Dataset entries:
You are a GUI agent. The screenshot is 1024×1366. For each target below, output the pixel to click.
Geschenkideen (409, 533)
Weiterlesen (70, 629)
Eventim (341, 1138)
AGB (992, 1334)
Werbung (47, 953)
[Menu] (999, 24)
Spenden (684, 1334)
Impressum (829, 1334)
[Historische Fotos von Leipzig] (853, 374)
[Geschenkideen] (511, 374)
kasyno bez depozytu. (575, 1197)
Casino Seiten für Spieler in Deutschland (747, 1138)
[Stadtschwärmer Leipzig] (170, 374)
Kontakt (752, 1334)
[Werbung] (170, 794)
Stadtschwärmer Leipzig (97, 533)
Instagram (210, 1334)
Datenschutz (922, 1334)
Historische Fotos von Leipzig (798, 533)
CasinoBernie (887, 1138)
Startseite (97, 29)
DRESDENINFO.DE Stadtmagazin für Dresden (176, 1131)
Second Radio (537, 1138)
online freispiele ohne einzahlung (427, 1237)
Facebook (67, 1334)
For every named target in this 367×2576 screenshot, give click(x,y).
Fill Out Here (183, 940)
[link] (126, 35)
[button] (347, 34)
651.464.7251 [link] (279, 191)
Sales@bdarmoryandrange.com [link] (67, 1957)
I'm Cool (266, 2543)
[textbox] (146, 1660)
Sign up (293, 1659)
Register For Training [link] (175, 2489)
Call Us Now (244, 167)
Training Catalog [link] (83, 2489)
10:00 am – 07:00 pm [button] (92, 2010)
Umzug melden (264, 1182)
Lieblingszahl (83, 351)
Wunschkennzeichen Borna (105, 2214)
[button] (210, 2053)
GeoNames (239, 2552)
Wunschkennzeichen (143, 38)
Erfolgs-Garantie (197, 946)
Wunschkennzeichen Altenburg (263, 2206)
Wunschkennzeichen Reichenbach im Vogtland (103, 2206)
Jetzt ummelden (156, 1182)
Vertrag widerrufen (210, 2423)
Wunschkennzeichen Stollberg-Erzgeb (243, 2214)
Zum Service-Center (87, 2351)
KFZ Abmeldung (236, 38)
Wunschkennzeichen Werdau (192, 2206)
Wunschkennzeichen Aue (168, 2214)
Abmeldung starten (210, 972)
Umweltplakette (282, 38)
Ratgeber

_YOUR TASK_. All lines from the one containing "online freispiele ohne einzahlung (427, 1237)" through the end of the records, both ends included, are to be quoted exactly; please add nothing else.

_SOLUTION TO THIS PROBLEM_.
online freispiele ohne einzahlung (427, 1237)
Facebook (67, 1334)
For every named target in this 367×2576 screenshot, give click(x,y).
Fill Out Here (183, 940)
[link] (126, 35)
[button] (347, 34)
651.464.7251 [link] (279, 191)
Sales@bdarmoryandrange.com [link] (67, 1957)
I'm Cool (266, 2543)
[textbox] (146, 1660)
Sign up (293, 1659)
Register For Training [link] (175, 2489)
Call Us Now (244, 167)
Training Catalog [link] (83, 2489)
10:00 am – 07:00 pm [button] (92, 2010)
Umzug melden (264, 1182)
Lieblingszahl (83, 351)
Wunschkennzeichen Borna (105, 2214)
[button] (210, 2053)
GeoNames (239, 2552)
Wunschkennzeichen (143, 38)
Erfolgs-Garantie (197, 946)
Wunschkennzeichen Altenburg (263, 2206)
Wunschkennzeichen Reichenbach im Vogtland (103, 2206)
Jetzt ummelden (156, 1182)
Vertrag widerrufen (210, 2423)
Wunschkennzeichen Stollberg-Erzgeb (243, 2214)
Zum Service-Center (87, 2351)
KFZ Abmeldung (236, 38)
Wunschkennzeichen Werdau (192, 2206)
Wunschkennzeichen Aue (168, 2214)
Abmeldung starten (210, 972)
Umweltplakette (282, 38)
Ratgeber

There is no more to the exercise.